● EXTRAIT SOURCE
---*---

On peut alors dire que stimulus est concevable selon un double point de vue. Il a, en effet, une réalité matérielle (par exemple ici la fréquence vibratoire) ; mais d’un autre côté, ce qui le fait exister comme stimulus, c’est la réaction de l’organisme. Ce qui fait dire à Merleau-Ponty que la réaction donne existence concrète à cette forme qui constitue le stimulus. L’organisme est actif dans la constitution de ce qui le fait réagir.
2ème exemple, le bousier (pp. 39-40)
On commence par observer la locomotion de l’animal, puis on lui coupe une ou plusieurs phalanges et on observe à nouveau. Premier constat, il est capable de poursuivre immédiatement sa marche. Cependant, la locomotion ne repose plus sur les mêmes gestes élémentaires du fait de l’ablation des phalanges. Se maintient donc une fonction, malgré des modifications apportées à une partie de l’organisme. Second constat, le bousier n’utilise pas la patte amputée de la même manière, selon que le terrain est lisse ou inégal. En sol inégal, la patte amputée trouve des appuis sur des parties hautes du sol, et la locomotion normale est maintenue, en sol lisse, une autre locomotion est mise en place.

---*---

● ENTRÉES PRÉSENTÉES
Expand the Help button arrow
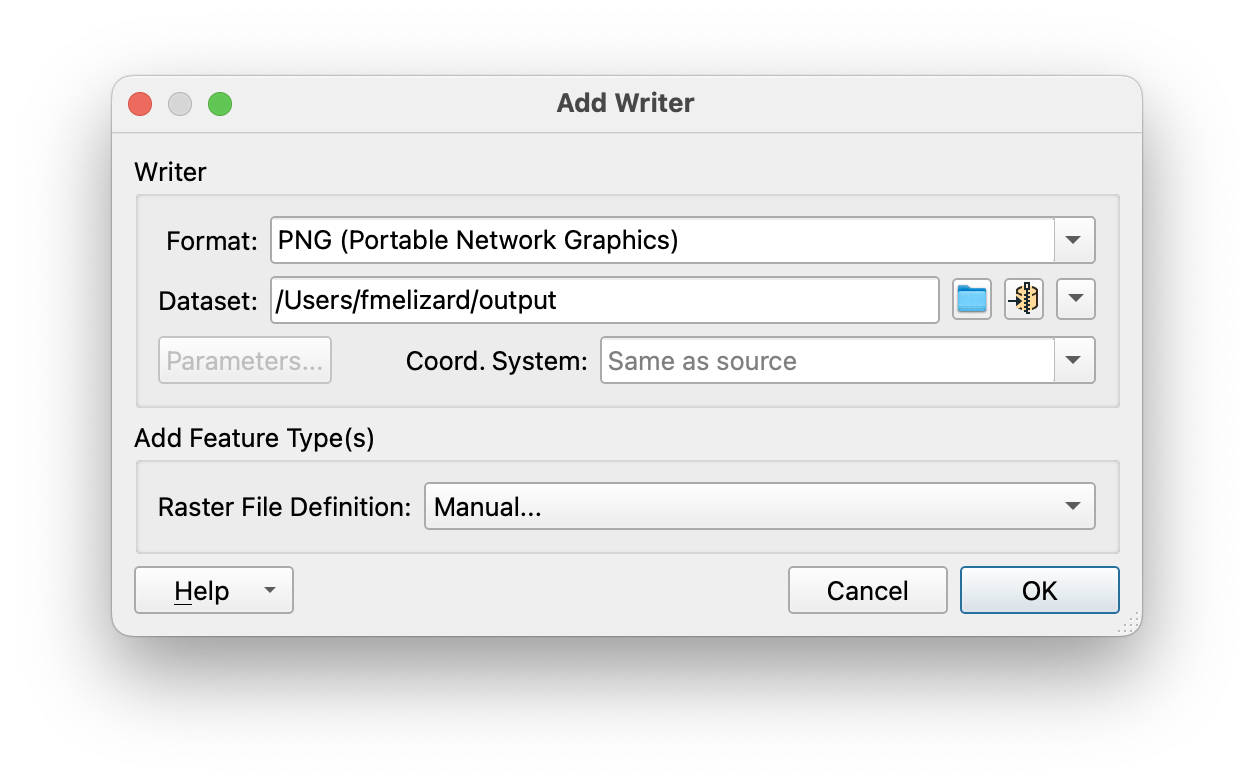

---*---

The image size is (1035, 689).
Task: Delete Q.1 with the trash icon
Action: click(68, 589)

---*---

● CONSIGNE
Répondez à ces questions sur l'extrait consacré au stimulus et au bousier :
(a) Selon l'extrait, qu'est-ce qui fait exister le stimulus comme stimulus ?
(b) Quelles pages sont indiquées pour l'exemple du bousier ?
(c) Que se passe-t-il pour la locomotion du bousier amputé en sol lisse ?

● RÉPONSE
(a) La réaction de l'organisme.
(b) Les pages 39-40.
(c) Une autre locomotion est mise en place.